“Man flu” refers to a common cold or flu which when occurring in men is usually presented with exaggerated symptoms and the severity of those symptoms. It has long been ridiculed in society. Science now explores if men truly suffer more when they are down with a cold.
Image Credit: Dotshock / Shutterstock
This new study comes from a frustrated Canadian researcher who was “tired of being accused of overreacting” to symptoms of flu. He looked at the published studies from different journals and published his findings titled, “The science behind “man flu” in the British Medical Journal’s latest issue.

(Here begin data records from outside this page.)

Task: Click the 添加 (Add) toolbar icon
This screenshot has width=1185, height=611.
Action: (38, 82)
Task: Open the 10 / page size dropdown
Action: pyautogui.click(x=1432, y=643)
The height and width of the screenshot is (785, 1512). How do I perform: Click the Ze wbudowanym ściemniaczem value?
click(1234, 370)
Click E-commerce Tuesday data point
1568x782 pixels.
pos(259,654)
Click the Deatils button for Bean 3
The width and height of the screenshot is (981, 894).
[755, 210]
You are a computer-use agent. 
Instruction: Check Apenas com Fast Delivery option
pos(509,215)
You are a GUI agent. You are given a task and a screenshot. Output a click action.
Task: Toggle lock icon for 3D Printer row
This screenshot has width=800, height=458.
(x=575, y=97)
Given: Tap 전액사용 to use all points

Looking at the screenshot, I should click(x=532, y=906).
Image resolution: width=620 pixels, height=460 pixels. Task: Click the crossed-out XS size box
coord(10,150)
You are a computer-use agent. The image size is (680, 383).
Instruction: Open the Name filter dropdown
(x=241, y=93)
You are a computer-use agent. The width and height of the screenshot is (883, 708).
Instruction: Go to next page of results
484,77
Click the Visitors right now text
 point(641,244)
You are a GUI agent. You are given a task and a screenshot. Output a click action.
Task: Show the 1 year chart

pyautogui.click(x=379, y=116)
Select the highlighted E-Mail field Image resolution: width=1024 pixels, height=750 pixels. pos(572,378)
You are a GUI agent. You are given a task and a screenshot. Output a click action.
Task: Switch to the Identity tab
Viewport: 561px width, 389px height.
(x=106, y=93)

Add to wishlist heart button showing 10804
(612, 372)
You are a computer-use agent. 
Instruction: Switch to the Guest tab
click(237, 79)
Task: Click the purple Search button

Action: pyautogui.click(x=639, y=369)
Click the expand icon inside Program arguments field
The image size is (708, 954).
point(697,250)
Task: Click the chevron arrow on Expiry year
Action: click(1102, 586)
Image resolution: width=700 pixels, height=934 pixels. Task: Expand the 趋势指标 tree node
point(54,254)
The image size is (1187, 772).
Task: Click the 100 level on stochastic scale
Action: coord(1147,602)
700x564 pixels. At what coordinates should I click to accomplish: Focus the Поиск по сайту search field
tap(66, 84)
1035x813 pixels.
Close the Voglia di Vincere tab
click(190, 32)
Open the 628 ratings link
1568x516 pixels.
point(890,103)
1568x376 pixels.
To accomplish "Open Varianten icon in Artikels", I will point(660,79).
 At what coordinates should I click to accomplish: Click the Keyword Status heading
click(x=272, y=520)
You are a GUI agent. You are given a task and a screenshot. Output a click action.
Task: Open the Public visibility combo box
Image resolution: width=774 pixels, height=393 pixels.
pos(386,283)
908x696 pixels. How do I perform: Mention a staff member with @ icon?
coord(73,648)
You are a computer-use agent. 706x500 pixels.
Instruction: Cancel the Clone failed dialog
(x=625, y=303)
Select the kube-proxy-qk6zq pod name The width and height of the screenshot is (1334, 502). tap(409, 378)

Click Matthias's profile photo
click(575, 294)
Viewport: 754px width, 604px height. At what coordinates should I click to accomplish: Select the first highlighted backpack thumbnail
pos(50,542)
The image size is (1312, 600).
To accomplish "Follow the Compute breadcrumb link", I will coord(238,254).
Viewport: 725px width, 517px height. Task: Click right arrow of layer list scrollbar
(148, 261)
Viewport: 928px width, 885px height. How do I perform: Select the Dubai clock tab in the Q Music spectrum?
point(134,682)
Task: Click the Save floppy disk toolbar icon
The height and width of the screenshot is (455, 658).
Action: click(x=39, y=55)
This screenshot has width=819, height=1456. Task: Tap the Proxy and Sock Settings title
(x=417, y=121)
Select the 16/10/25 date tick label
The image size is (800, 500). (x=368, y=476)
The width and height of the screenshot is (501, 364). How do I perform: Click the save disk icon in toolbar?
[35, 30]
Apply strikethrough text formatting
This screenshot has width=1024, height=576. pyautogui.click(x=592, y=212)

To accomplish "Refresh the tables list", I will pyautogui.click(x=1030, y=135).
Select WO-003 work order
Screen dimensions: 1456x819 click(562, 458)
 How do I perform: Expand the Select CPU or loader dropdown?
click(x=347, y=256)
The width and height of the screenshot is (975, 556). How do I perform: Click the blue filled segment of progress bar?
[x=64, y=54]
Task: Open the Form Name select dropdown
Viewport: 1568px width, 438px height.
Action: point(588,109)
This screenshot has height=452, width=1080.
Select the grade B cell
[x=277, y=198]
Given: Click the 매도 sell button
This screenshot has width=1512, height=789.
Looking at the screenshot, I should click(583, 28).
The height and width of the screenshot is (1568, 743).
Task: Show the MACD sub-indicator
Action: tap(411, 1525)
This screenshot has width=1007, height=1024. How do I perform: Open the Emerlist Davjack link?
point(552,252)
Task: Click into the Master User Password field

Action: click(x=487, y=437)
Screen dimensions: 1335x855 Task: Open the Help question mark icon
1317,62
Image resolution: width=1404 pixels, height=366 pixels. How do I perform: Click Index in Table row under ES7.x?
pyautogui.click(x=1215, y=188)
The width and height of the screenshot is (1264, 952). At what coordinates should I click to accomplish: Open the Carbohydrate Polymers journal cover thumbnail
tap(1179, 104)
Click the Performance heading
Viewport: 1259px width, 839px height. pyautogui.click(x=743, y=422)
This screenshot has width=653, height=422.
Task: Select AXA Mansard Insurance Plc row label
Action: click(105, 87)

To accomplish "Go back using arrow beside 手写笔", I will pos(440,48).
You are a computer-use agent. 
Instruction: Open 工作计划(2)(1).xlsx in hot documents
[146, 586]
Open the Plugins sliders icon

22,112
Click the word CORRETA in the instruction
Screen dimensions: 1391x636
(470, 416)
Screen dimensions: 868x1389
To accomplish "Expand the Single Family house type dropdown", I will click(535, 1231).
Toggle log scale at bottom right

First he looked at the animal studies that have been conducted to check for the gender differences and noted that infections generally induce the release of stress hormones like corticosterones. This response to infections is greater in female mice than male mice. This means the females have suppressed symptoms of the infection compared to male mice. Further female hormone estrogen and estrogen receptors that are present more abundantly in females can reduce the levels of the influenza A virus counts. When the estrogen levels were reduced in the female animals, their propensity for the infections rose.
Human studies showed that women who were still menstruating (meaning their female hormones were at normal levels) had stronger response and immunity against rhinovirus (a virus that commonly causes colds) when compared to men of the same age. This suggests a hormonal link to colds and responses to it.
The author then looked at the number of people down with flu worldwide from the World Health Organization statistics. 2004-10 data from Hong Kong on seasonal influenza showed that adult men had a higher risk of getting admitted in hospitals. In the United States too men had a greater risk of deaths due to influenza compared to women of the same age groups. Further, women show better response to influenza vaccine compared to men. Men also tend to have more complications due to influenza and other respiratory infections than women.
The researcher Kyle Sue assistant professor of family medicine from Health Sciences Centre, Memorial University of Newfoundland, St John’s, NL, Canada, then wrote that men are more vulnerable to respiratory infections than women. This is because their immune system is less robust. He adds that there are authors who have postulated, “if males require, for example, testosterone for aggressive behaviour and the development of male secondary sexual characteristics, selection for winning at the high-stakes game males play may override the cost of any immunosuppressive effects of the hormone.” Further they add that “males of many species are more likely to die from trauma before an infection kills them.”
The author concludes that “Men may not be exaggerating symptoms but have weaker immune responses to viral respiratory viruses, leading to greater morbidity and mortality than seen in women.”